The majority of patients who underwent concomitant chemotherapy and RT for breast cancer developed grade 2 radiodermatitis with the use of Biafine cream.

• There was a wide range of RT start times from the start of chemotherapy.
• It was not possible to compare to a control group to determine comparative effects.

To provide a prospective evaluation of pneumatic compression therapy in patients with breast cancer-related lymphedema

During phase I, adjunctive intermittent pneumatic compression (IPC) was assessed for its role as a component of the initial decongestive therapy with previously untreated lymphedema. Phase II was a prospective study to evaluate adjunctive benefit to IPC for maintenance. All patients received standard decongestive lymphatic therapy, which included MLD, compressive wrapping, and decongestive exercises. Each patient received 10 days of daily decongestive lymphatic therapy. The study group had IPC applied to the affected arm daily for 30 minutes, in addition to the treatment as noted previously.

• Patients were included in the study if they presented with lymphedema related to breast cancer, defined as greater than 20% in volume compared to the other arm.
• There was a 12-week interval between cancer treatment and enrollment to study.
• Patients were excluded from the study if there was evidence of bilateral disease, breast cancer recurrence, active clinical infection, or clinically evident venous occlusion.

The study took place at Stanford University in California.

The study used a randomized prospective design.

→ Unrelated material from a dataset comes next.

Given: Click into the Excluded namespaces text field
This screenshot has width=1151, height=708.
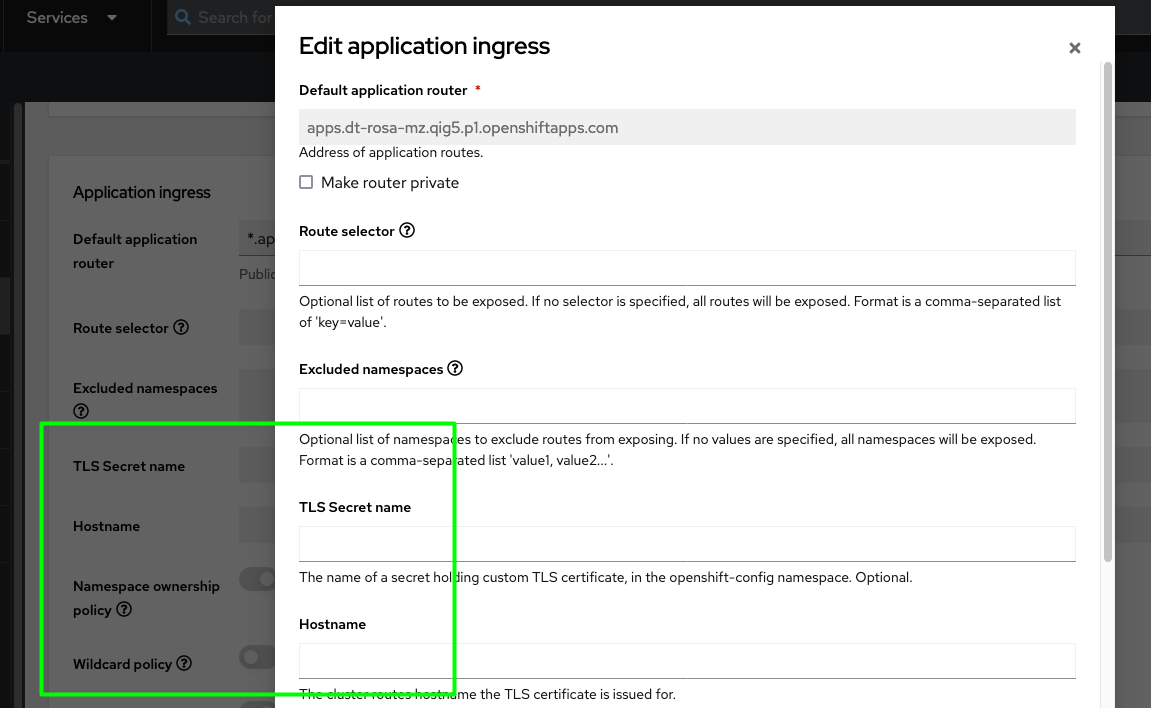Looking at the screenshot, I should pos(687,406).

• Assessments of limb volume, tissue elasticity, and joint mobility were performed at enrollment and on days 10 and 40 of the study.
• Water displacement volumetry was used.
• Skin tonometry was used to determine tissue elasticity.
• Goniometry was used to assess shoulder, elbow, and wrist joints range of motion.
• Data analysis was done using both paired and unpaired t-tests and analysis of variance.

In phase I, 23 women were recruited; 12 patients were randomized to group receiving DLT and IPC, while 11 were randomized to the group receiving DLT alone. After two weeks of treatment, reduction in volume of edematous arm was 45.3% for group 1 and 26% for group 2 (p < 0.05). Both groups showed no sign of improvement in skin elasticity study pre- or post-treatment. Also, 48% of patients had objective evidence of impaired range of motion at baseline. After initial therapy, joint mobility improved uniformly (p < 0.011) between both groups. In phase II, 27 patients were recruited. During a month of self-administered treatment, there was a mean increase in volume of the treated limb in group 1 with DLT alone. During the month of therapy, which included self-administered DLT and IPC, there was a mean volume reduction (p < 0.05). Skin elasticity showed no difference between the groups. Data collected poststudy showed that 20 of the 25 patients elected to continue using the IPC. Measurements showed additional reduction of limb volume.

IPC, when used as an adjunct to the other established elements of DLT, provides an enhancement of the therapeutic response.

Initial cost of pneumatic pumps might limit applicability, but researchers noted that documented improvement of lymphedema may offset the cost of care.